== Exercise description ==
Filter the records below down to lines containing "agent".

● ● ● ● ●

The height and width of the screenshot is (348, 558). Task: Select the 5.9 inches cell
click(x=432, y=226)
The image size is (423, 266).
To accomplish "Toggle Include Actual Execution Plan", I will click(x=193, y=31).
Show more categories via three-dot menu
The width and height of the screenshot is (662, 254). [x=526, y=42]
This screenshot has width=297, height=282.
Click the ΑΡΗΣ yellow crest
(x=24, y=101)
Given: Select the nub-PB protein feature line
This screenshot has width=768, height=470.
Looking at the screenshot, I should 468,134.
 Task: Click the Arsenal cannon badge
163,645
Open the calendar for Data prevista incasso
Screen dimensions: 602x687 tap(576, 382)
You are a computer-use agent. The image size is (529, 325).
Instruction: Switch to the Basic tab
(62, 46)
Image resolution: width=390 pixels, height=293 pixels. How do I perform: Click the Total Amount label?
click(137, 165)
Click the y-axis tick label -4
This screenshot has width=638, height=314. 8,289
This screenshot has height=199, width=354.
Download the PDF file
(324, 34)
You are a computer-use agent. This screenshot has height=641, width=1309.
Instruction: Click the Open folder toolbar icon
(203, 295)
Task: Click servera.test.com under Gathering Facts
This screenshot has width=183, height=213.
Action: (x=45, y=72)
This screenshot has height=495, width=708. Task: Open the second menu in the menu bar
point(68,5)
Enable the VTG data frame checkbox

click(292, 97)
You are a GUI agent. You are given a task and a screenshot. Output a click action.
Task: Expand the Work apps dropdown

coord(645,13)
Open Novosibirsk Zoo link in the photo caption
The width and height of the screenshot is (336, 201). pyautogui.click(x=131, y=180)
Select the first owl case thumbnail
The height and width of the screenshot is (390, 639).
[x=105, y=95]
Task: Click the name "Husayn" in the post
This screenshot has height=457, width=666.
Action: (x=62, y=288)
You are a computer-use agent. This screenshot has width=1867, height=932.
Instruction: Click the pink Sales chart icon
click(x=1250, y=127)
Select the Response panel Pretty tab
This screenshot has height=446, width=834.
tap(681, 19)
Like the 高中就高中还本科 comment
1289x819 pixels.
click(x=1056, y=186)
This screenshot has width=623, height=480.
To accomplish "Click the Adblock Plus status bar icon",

● ● ● ● ●

== Task response ==
You are a computer-use agent. The image size is (529, 325).
You are a computer-use agent. This screenshot has height=641, width=1309.
You are a GUI agent. You are given a task and a screenshot. Output a click action.
You are a computer-use agent. This screenshot has width=1867, height=932.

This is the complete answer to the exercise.